**Activity**
Your answer must be every line of the data below that holds the string "browser", copied exactly.

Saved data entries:
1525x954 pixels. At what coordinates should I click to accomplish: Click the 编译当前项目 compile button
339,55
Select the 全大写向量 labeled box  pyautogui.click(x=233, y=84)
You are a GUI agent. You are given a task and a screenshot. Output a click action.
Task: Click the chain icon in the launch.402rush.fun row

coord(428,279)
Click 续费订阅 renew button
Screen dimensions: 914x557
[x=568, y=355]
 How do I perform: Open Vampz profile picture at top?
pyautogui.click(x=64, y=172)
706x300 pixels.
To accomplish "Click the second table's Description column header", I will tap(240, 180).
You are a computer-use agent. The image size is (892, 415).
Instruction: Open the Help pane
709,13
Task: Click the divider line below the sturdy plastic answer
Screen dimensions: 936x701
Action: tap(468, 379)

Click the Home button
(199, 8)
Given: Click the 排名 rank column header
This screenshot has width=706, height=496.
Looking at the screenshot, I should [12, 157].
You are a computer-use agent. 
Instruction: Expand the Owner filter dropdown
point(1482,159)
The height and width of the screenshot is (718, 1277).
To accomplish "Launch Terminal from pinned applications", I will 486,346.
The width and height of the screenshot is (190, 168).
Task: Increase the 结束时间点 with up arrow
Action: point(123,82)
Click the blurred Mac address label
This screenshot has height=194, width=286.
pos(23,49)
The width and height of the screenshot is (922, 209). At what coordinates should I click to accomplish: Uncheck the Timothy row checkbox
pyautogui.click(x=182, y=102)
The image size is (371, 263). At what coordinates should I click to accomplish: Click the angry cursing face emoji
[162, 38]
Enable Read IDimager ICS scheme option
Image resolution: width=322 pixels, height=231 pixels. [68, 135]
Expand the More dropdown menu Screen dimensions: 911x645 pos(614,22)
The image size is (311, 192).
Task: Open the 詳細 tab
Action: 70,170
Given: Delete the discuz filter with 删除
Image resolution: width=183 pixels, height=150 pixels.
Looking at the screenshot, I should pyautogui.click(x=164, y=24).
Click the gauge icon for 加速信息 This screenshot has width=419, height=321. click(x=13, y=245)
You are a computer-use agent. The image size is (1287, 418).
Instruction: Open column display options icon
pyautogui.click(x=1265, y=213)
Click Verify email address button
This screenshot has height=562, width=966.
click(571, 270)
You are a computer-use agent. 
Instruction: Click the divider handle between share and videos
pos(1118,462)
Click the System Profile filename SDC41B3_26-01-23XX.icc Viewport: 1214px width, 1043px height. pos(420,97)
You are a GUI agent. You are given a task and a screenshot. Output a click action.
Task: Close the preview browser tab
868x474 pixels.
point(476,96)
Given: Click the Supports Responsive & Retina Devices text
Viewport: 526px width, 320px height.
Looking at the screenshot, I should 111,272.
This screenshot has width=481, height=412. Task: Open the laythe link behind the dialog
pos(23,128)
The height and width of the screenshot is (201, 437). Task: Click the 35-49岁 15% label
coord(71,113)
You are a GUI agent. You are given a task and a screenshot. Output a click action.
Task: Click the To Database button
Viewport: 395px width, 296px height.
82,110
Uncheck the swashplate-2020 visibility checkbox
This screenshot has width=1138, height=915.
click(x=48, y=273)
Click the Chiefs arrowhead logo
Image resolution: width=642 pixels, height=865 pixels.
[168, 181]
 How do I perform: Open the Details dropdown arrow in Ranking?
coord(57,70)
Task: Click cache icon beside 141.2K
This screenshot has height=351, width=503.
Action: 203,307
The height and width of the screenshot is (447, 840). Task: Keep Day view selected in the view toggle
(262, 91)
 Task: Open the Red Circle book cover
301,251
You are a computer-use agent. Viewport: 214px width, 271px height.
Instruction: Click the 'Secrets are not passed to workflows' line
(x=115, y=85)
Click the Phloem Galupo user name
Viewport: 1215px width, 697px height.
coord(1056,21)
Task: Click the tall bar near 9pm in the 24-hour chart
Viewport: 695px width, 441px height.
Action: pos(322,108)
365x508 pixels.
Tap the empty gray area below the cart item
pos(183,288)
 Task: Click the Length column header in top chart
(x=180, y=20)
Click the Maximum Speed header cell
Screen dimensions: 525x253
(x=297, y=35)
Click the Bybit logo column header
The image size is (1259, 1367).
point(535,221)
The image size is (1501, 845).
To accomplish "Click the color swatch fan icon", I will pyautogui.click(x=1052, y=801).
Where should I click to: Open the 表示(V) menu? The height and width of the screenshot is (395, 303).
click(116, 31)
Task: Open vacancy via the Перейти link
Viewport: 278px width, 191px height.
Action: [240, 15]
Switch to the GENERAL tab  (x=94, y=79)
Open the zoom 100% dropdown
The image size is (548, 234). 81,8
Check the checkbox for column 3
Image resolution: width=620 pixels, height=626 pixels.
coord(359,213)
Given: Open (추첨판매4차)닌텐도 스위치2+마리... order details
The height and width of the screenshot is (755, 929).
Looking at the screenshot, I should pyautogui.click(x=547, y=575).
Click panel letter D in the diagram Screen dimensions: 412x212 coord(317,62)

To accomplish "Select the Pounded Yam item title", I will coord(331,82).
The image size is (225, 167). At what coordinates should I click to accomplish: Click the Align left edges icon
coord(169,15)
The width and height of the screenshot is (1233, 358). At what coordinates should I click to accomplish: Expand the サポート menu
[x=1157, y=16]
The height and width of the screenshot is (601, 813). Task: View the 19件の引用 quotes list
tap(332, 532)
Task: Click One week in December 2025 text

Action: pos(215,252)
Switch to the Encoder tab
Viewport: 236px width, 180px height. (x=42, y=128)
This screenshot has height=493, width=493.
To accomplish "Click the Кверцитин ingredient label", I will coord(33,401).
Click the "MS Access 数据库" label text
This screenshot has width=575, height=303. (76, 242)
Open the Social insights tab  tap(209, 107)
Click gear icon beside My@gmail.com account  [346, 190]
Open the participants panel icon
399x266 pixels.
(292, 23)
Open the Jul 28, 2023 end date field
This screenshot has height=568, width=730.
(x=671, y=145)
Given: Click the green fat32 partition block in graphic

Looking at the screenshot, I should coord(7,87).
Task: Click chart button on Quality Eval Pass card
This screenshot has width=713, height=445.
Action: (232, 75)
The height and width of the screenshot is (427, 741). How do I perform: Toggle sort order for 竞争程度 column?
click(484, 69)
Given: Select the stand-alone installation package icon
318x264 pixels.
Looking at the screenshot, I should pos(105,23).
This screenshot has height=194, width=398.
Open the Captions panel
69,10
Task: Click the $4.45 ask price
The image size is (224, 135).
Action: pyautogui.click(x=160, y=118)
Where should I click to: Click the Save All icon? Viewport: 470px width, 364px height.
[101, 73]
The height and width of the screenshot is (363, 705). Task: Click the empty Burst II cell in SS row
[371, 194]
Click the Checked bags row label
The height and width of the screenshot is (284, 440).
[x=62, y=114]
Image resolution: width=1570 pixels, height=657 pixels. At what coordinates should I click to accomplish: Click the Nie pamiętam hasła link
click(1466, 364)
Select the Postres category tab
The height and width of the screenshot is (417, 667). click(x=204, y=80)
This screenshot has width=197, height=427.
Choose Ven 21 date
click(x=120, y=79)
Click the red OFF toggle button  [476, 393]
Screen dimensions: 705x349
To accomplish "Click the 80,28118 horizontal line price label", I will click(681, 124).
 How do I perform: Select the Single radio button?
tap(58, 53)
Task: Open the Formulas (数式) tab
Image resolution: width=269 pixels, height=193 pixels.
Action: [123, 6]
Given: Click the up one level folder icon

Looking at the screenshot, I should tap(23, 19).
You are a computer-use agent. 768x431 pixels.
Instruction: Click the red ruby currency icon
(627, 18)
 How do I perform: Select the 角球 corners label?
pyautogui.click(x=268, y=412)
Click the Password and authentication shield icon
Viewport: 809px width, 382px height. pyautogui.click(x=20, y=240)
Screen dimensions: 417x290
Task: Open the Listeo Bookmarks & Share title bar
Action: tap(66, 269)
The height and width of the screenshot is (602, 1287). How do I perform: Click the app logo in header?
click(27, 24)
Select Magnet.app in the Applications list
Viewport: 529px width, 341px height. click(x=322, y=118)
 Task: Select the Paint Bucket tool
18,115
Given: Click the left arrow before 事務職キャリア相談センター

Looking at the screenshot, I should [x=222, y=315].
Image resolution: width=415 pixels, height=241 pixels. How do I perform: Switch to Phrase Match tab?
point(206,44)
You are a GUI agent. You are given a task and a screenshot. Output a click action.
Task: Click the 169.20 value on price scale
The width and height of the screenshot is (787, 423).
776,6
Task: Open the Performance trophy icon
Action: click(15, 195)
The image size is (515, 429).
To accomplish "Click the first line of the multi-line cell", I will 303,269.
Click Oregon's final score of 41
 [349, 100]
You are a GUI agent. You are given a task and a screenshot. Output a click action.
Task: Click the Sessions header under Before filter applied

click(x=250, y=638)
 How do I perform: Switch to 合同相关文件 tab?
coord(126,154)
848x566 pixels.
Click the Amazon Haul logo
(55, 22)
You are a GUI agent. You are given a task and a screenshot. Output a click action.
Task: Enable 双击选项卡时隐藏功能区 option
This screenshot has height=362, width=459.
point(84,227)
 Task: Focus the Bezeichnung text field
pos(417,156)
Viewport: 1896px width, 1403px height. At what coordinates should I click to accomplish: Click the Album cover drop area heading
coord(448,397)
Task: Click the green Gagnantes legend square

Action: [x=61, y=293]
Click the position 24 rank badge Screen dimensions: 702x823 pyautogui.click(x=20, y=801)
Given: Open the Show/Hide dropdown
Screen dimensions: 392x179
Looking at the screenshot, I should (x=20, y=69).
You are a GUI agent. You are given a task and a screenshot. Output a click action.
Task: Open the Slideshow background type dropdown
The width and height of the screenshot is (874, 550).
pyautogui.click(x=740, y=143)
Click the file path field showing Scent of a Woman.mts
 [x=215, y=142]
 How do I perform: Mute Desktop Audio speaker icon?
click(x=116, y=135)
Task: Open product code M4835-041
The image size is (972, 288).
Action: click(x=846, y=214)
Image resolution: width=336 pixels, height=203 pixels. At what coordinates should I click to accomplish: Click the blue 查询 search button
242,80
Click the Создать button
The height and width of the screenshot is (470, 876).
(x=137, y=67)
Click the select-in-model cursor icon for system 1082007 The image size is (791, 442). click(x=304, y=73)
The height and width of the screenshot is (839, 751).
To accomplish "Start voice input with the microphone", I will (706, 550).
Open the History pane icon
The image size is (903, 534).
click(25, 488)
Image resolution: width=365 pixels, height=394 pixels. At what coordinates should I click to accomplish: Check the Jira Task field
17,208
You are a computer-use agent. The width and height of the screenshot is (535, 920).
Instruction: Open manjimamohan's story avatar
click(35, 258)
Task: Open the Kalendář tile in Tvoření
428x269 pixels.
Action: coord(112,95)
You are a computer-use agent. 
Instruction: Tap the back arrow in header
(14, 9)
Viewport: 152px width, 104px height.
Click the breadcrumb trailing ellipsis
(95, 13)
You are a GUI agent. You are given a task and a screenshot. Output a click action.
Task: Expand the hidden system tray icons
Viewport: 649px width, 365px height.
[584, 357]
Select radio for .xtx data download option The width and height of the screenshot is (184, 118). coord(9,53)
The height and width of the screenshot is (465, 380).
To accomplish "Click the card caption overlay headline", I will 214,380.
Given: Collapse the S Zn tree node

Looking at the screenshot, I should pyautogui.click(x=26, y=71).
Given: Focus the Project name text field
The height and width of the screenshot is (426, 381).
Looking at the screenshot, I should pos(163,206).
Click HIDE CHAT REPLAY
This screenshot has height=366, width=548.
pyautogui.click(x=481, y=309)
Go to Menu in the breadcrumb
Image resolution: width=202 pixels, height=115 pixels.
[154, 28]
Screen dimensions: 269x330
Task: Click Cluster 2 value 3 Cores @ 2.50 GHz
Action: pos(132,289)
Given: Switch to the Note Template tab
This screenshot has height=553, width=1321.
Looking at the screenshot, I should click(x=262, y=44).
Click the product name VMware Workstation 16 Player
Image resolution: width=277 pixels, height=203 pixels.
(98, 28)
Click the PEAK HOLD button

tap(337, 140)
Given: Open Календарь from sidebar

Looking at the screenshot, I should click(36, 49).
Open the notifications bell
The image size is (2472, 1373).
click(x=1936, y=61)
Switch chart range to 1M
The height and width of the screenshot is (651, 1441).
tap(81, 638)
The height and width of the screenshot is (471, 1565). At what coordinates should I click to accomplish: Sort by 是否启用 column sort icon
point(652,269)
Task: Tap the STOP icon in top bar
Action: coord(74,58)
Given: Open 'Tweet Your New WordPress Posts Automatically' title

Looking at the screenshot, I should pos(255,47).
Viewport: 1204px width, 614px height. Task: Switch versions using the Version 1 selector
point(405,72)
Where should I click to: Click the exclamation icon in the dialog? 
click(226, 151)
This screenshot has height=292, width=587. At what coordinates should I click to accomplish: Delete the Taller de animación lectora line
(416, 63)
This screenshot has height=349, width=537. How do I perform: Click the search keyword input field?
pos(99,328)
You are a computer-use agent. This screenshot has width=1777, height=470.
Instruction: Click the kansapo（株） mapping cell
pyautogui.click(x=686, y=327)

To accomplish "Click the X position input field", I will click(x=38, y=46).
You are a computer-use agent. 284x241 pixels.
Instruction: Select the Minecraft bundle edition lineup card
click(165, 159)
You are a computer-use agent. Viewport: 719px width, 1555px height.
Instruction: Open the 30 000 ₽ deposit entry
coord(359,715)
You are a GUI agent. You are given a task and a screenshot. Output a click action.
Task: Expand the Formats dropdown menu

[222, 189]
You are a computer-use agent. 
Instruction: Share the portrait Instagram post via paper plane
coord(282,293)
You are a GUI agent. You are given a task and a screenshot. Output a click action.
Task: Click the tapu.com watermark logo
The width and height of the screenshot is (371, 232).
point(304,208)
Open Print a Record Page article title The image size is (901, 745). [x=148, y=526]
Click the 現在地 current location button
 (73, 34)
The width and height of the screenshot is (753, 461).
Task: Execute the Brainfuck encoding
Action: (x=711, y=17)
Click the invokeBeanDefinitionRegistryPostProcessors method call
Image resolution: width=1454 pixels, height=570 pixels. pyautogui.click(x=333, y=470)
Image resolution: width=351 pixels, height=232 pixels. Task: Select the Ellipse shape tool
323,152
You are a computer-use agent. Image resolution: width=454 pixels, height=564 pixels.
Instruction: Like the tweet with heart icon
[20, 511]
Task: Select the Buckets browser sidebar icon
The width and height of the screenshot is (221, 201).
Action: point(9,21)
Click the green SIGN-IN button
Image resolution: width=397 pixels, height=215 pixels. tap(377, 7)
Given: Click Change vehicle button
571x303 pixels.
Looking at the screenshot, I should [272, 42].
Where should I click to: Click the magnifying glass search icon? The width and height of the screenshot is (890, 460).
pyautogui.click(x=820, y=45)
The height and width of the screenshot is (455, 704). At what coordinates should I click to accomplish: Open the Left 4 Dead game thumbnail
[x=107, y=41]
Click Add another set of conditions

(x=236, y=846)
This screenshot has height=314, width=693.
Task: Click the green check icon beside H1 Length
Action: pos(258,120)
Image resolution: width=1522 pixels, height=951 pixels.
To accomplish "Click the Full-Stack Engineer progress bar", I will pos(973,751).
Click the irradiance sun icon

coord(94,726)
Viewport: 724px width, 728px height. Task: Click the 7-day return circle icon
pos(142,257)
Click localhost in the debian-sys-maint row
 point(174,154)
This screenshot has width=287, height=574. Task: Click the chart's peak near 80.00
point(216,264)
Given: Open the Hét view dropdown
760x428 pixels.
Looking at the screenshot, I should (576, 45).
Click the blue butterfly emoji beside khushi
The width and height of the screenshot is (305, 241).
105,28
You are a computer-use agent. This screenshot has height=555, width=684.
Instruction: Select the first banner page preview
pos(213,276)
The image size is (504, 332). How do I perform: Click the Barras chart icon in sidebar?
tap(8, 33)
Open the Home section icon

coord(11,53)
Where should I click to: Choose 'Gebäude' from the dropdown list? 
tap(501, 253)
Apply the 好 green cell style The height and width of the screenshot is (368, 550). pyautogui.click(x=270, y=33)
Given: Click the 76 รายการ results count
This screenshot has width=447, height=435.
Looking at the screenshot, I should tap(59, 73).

**Task solution**
Task: Close the preview browser tab
Task: Select the Buckets browser sidebar icon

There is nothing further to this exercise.